Осажденный трудностями, Грансай становился все капризнее, как беременная женщина, и теперь его подавленный недавно в разговоре с князем гнев, кажется, готов был прорваться – судя по излучавшим ненависть глазам.
– Я все могу выдержать, – продолжил он в ярости, – могу перебиться без самого необходимого, но мне нужна возможность расчесать волосы на идеальный прямой пробор металлической расческой!
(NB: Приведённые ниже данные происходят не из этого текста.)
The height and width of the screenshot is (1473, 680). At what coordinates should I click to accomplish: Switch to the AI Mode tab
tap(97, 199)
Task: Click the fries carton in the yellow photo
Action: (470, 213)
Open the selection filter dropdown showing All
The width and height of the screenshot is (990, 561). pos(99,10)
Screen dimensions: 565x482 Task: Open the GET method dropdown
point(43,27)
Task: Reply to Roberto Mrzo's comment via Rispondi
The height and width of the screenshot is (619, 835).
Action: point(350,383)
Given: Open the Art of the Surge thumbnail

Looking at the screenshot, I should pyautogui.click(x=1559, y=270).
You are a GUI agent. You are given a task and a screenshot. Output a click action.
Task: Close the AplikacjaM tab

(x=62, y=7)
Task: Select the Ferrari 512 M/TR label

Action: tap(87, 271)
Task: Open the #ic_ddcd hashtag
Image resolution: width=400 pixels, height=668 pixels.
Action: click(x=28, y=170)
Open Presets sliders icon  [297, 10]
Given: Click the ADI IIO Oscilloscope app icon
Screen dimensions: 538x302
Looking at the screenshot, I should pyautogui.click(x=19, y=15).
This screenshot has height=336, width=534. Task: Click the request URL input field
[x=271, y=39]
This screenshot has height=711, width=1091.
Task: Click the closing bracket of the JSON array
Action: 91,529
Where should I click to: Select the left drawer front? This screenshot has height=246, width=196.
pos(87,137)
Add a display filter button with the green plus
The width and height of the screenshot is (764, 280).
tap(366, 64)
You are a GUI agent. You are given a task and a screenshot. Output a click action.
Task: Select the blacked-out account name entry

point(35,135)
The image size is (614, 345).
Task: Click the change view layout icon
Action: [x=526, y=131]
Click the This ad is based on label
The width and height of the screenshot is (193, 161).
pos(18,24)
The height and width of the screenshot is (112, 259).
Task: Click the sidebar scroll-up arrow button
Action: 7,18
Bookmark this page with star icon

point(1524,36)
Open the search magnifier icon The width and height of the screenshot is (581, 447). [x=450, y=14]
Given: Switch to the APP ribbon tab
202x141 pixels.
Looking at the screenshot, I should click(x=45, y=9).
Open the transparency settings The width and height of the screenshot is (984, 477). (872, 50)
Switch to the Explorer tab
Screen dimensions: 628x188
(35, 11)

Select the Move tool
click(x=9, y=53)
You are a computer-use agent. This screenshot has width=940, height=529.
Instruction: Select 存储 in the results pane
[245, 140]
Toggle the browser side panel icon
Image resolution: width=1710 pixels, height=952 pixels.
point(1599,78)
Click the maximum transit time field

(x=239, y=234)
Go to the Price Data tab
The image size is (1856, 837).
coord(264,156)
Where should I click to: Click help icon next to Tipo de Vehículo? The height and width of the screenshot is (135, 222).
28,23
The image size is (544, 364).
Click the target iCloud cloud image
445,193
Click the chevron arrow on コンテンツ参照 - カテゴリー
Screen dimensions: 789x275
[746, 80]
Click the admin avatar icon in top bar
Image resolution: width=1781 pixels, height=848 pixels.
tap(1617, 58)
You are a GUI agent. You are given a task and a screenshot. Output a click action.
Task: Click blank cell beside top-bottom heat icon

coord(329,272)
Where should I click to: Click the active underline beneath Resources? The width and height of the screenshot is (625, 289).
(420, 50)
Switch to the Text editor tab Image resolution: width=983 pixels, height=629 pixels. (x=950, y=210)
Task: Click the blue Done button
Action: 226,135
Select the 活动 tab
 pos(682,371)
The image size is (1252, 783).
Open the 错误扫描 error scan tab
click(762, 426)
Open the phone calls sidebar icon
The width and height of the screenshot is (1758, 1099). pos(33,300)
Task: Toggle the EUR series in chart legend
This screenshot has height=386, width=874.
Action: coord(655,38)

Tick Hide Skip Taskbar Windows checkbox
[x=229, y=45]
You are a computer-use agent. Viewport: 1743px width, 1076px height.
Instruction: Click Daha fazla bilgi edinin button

– Холодной, – сказал д’Ормини, улыбаясь графу как истеричному чаду. Грансай успокоился.
– Но это правда, – добавил он, – если волосы у меня в математическом порядке, а ботинки дважды в день начищены – то есть эти два ритуала соблюдены, – с души моей смыты и удалены все пятна сомнения и раскаяния, и я вновь чувствую себя чистым и пригодным к деятельному общению.
– Хуже всего то, – сказал д’Ормини, собираясь уйти отдыхать, – что вы говорите правду. Не забудьте, что завтра утром я организую вам беседу с вашей новой жертвой – месье Фосере.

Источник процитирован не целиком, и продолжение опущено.